Reporter: Dendi Siswanto | Editor: Herlina Kartika Dewi
KONTAN.CO.ID-JAKARTA. Pemerintah kembali merevisi aturan terkait percepatan restitusi pajak pertambahan nilai (PPN) melalui penerbitan Peraturan Menteri Keuangan (PMK) Nomor 28 Tahun 2026.
Regulasi ini ditetapkan oleh Menteri Keuangan Purbaya Yudhi Sadewa sebagai bagian dari penyesuaian kebijakan fiskal terbaru dan mulai berlaku 1 Mei 2026.

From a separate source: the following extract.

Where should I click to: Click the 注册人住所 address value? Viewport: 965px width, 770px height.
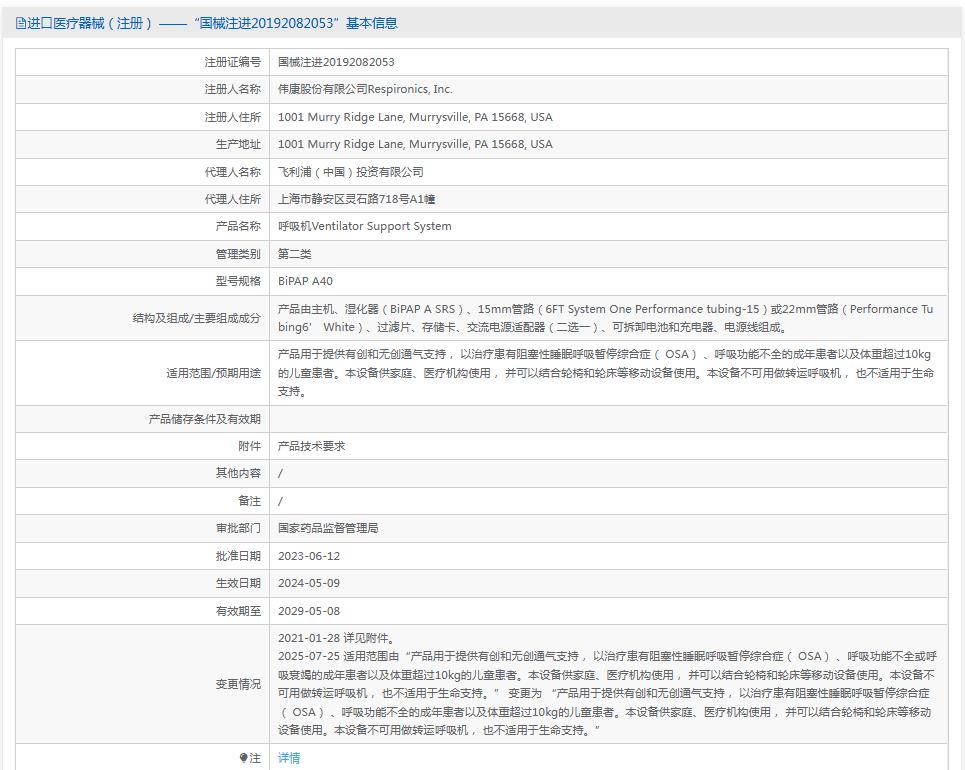415,117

Dalam beleid tersebut, pemerintah memangkas batas maksimal restitusi PPN yang dapat diproses dengan cepat. Jika sebelumnya mencapai Rp 5 miliar, kini plafon tersebut diturunkan drastis menjadi Rp 1 miliar untuk setiap masa pajak.

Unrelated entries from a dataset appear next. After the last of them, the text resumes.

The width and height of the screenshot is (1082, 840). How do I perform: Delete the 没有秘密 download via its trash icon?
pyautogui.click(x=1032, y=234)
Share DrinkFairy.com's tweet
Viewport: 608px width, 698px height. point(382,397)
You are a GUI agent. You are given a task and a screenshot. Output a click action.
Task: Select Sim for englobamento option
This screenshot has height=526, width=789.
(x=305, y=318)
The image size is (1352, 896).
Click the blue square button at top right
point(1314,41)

Baca Juga: Wajib Pajak Harus Disiplin, Delapan Pelanggaran Ini Bisa Gagalkan Restitusi Pajak
Sebagai perbandingan, dalam PMK Nomor 209 Tahun 2021, pemerintah sempat menaikkan ambang batas restitusi menjadi Rp 5 miliar guna menjaga likuiditas dan arus kas dunia usaha di tengah tekanan ekonomi saat itu.
Namun melalui aturan terbaru, batas lebih bayar yang dapat diajukan untuk restitusi dipercepat kini dibatasi hanya sampai Rp 1 miliar. Kebijakan ini sekaligus menandai pengetatan mekanisme pengembalian pajak.
Selain memangkas plafon, pemerintah juga mempersempit kriteria wajib pajak yang berhak memperoleh fasilitas tersebut. Restitusi dipercepat kini hanya dapat dimanfaatkan oleh Pengusaha Kena Pajak (PKP) tertentu dengan nilai penyerahan dalam satu masa pajak di kisaran lebih dari Rp 0 hingga Rp 4,2 miliar.
Baca Juga: Pemerintah Perketat Restitusi Pajak, Laporan Keuangan Perusahaan Harus Kredibel
Ketentuan tersebut diatur dalam Pasal 9 ayat (2) huruf d PMK 28/2026. Dalam pasal itu disebutkan bahwa PKP yang memenuhi persyaratan wajib menyampaikan Surat Pemberitahuan (SPT) Masa PPN dengan status lebih bayar, serta nilai restitusi yang diajukan tidak melebihi Rp 1 miliar dalam satu masa pajak.
Di sisi lain, PKP yang belum melakukan penyerahan Barang Kena Pajak atau Jasa Kena Pajak (BKP/JKP), termasuk ekspor, tidak termasuk dalam kategori yang berhak atas fasilitas ini.
Hal tersebut berlaku meskipun mereka melaporkan SPT Masa PPN lebih bayar dan nilai penyerahannya masih berada di bawah ambang batas yang ditentukan.